Indian businessperson

Sangita Reddy is an Indian healthcare executive. She is the Joint Managing Director of Apollo Hospitals. She also served as President of the Federation of Federation of Indian Chambers of Commerce & Industry (FICCI) from 2019.

Reddy has been involved in initiatives related to digital health and telemedicine. At BioAsia 2025, she highlighted programs such as the Ayushman Bharat Digital Mission and eSanjeevani Telemedicine as important components for integrated healthcare delivery.

== Career ==
Sangita Reddy is Joint Managing Director of Apollo Hospitals Enterprises and the former president of Federation of Indian Chambers of Commerce & Industry (FICCI). She was elected as a Member of the Steering Committee on Health for the Twelfth Five Year Plan (2012-2017) by the Planning Commission, Government of India.
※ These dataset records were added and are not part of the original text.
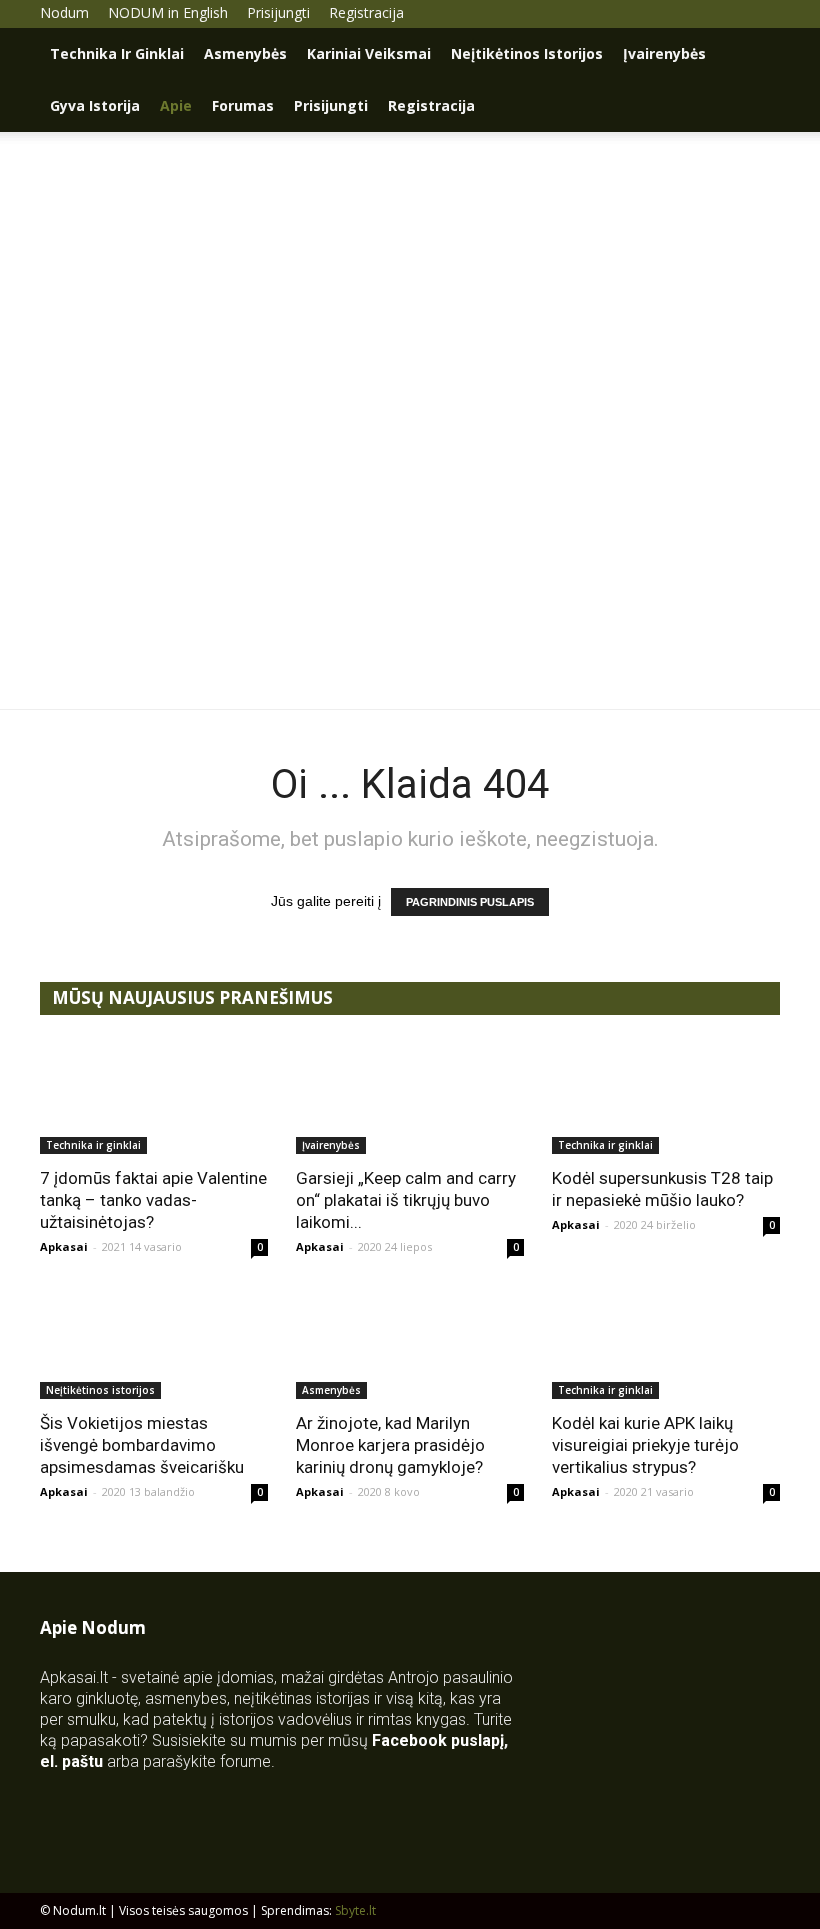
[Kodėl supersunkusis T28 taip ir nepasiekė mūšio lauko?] (666, 1097)
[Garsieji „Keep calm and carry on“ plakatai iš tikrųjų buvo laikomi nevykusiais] (410, 1097)
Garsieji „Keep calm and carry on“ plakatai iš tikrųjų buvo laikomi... (406, 1200)
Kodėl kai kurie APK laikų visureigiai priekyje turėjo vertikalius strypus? (645, 1445)
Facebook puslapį (438, 1740)
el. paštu (71, 1761)
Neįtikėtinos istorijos (527, 53)
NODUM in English (168, 12)
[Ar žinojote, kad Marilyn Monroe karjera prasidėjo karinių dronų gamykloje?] (410, 1343)
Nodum (64, 12)
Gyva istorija (95, 105)
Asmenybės (245, 53)
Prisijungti (278, 12)
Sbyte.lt (355, 1910)
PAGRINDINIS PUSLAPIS (470, 902)
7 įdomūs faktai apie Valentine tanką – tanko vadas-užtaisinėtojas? (153, 1200)
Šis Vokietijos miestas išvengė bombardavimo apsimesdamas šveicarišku (142, 1445)
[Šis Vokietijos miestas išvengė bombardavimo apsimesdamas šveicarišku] (154, 1343)
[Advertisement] (410, 282)
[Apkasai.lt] (410, 570)
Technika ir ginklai (117, 53)
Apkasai (64, 1246)
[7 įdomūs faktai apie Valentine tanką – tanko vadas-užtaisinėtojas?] (154, 1097)
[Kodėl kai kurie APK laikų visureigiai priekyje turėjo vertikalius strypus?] (666, 1343)
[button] (756, 54)
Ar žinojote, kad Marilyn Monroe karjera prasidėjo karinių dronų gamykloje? (390, 1445)
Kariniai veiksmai (369, 53)
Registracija (366, 12)
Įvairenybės (664, 53)
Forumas (243, 105)
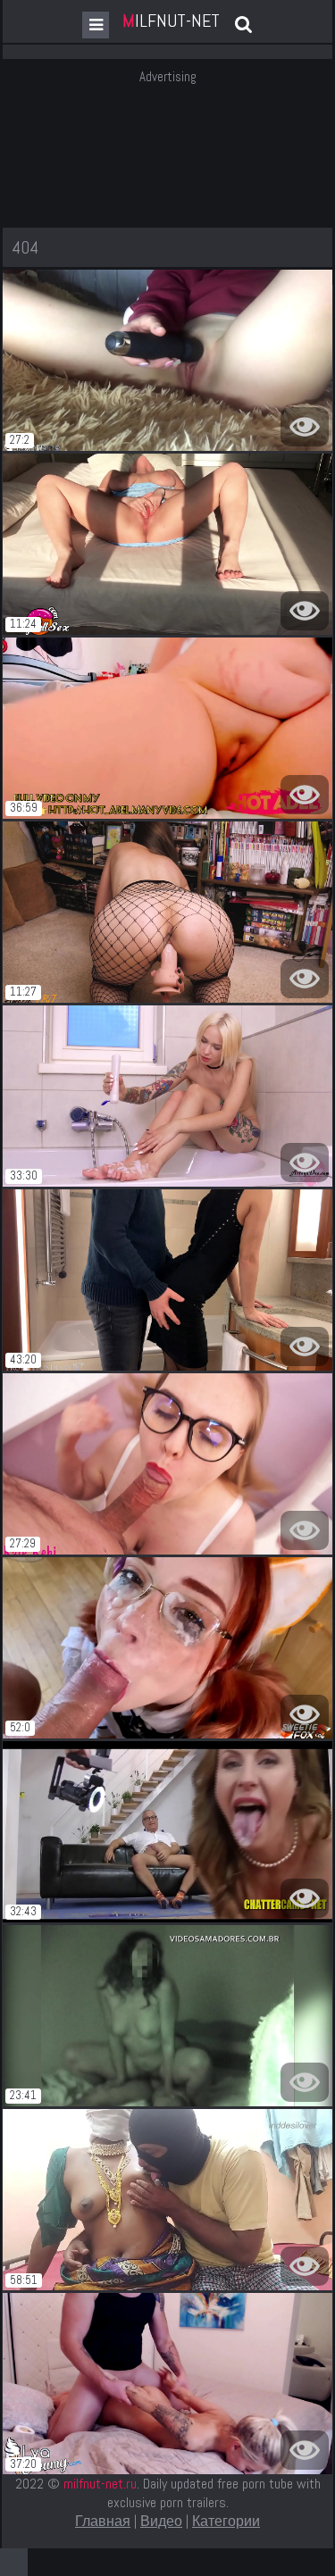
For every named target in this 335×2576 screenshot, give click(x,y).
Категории (226, 2521)
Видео (161, 2521)
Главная (102, 2521)
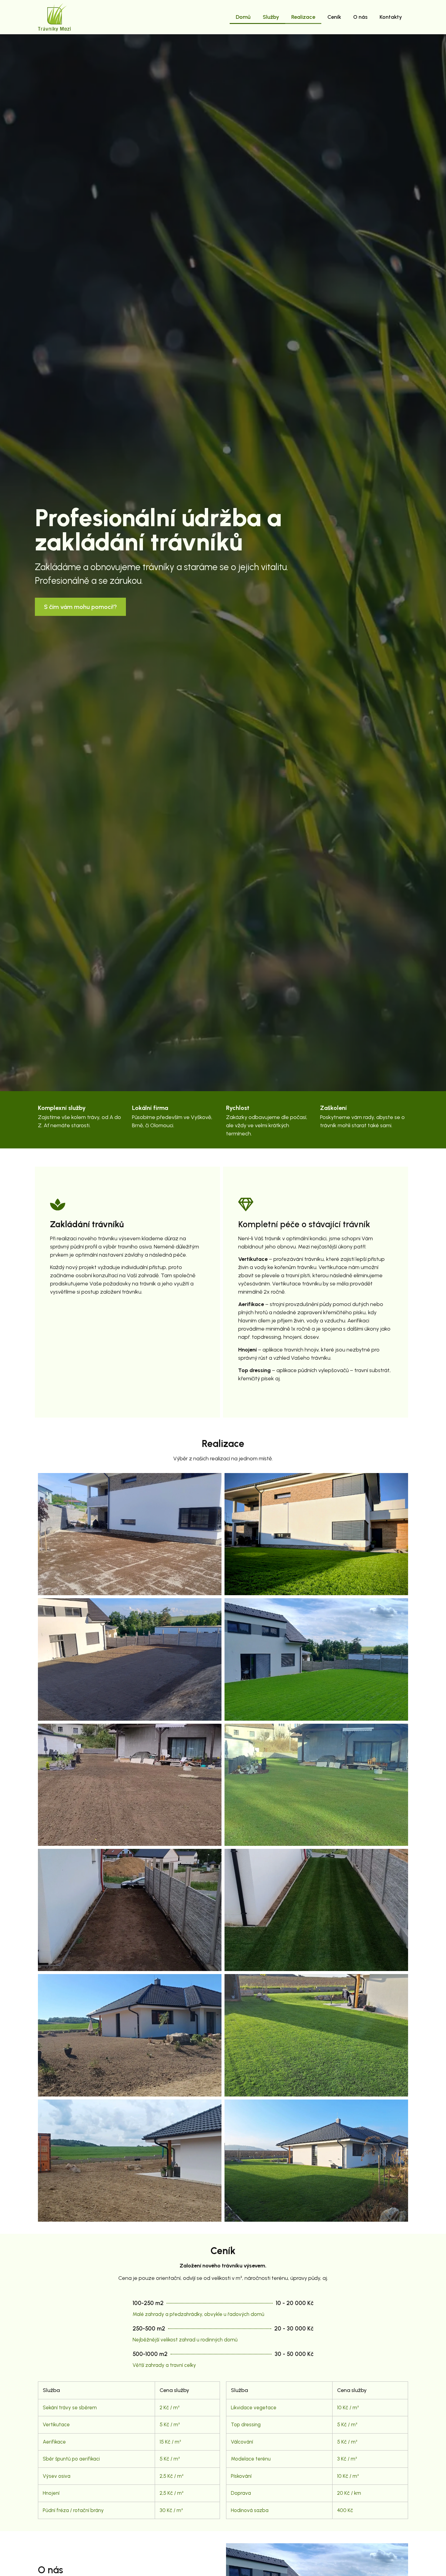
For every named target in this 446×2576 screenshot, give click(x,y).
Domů (243, 17)
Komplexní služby (62, 1107)
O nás (360, 17)
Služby (271, 17)
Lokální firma (150, 1107)
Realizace (303, 17)
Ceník (334, 17)
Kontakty (391, 17)
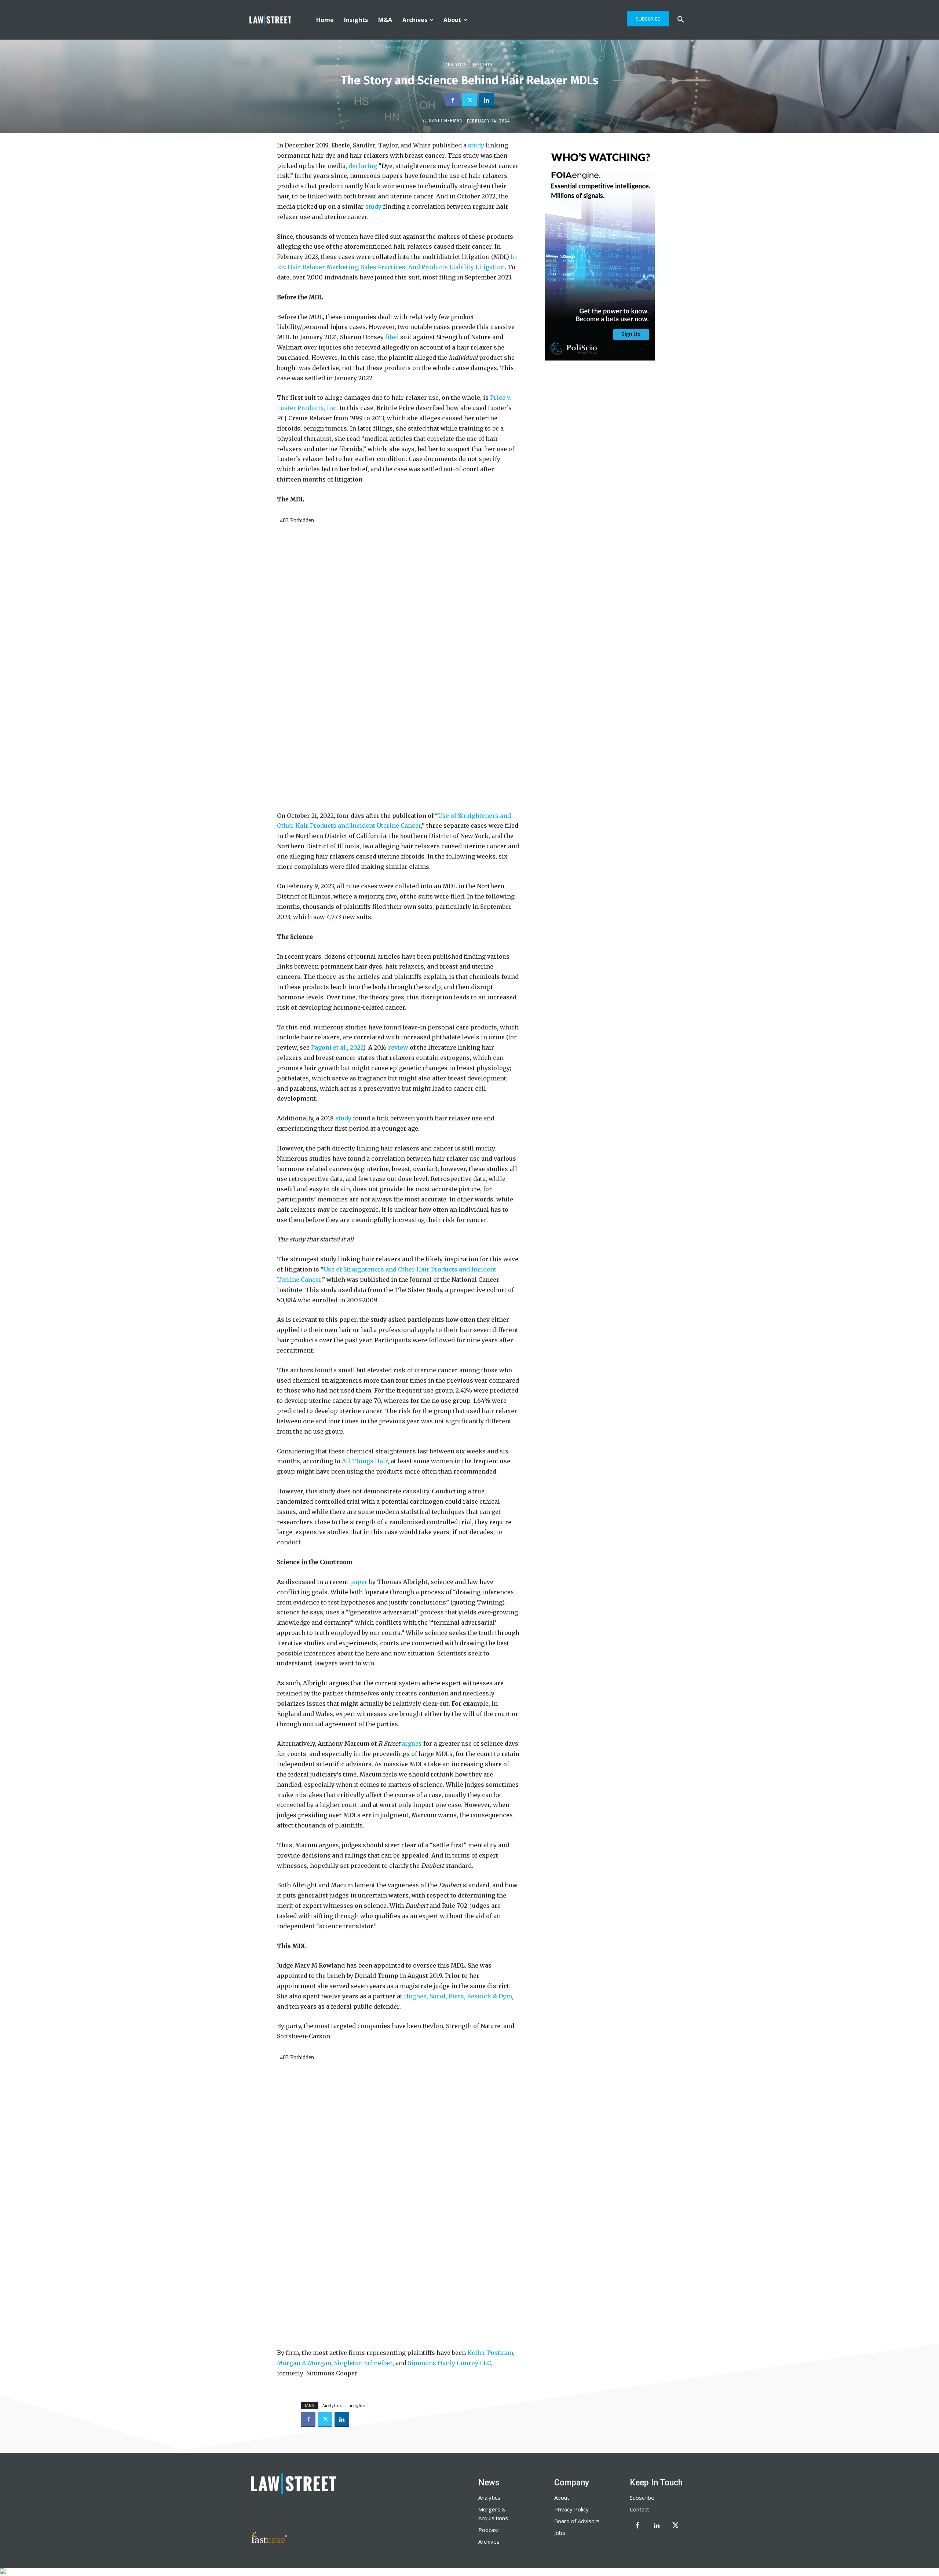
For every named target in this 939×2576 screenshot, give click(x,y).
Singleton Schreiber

She successfully spearheaded many of the sectoral and industrial initiatives of the FICCI's State Council from 2010 to 2016. She was formerly the chairperson for the FICCI Health Care Committee, New Delhi, and a member of the Rockfeller Working Group, where she was responsible for private healthcare development. She is board member of several organizations.

== Awards ==

- IMA Mediko Award 2019 –Best Female Healthcare leader

== Family ==
She is the youngest daughter of Prathap C. Reddy. She is married to Konda Vishweshwar Reddy and has three sons including Anindith Reddy.